Please copy every record below exactly, leaving out the pictures.

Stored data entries
——————
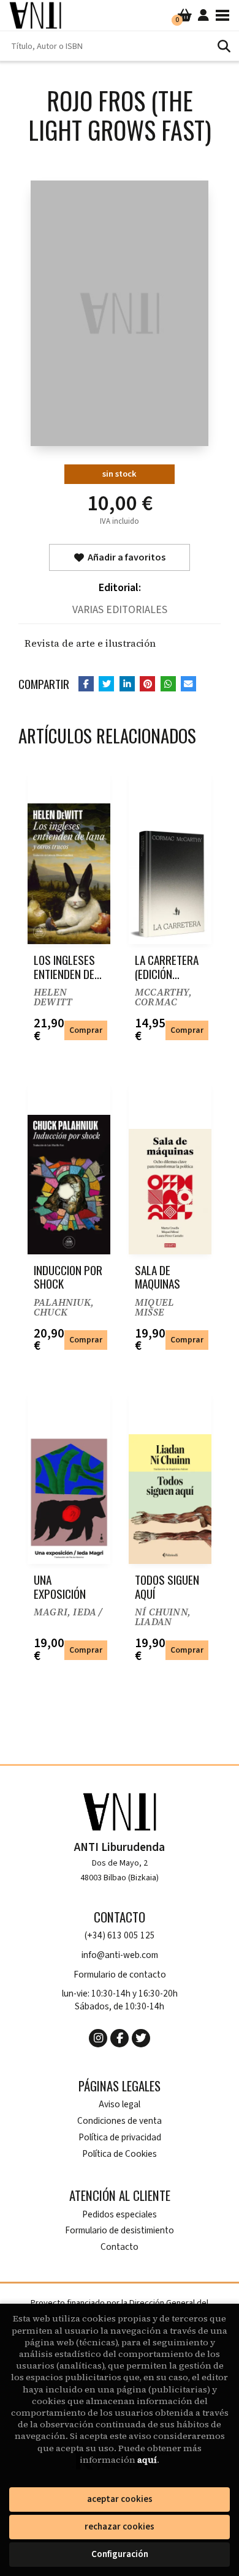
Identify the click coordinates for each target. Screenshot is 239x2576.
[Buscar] (223, 46)
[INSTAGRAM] (98, 2038)
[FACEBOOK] (119, 2038)
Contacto (119, 2247)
——————
• **RESPONSE**
Identify the click coordinates for each target. Screenshot is 239x2576.
[Buscar] (223, 46)
[INSTAGRAM] (98, 2038)
[FACEBOOK] (119, 2038)
Contacto (119, 2247)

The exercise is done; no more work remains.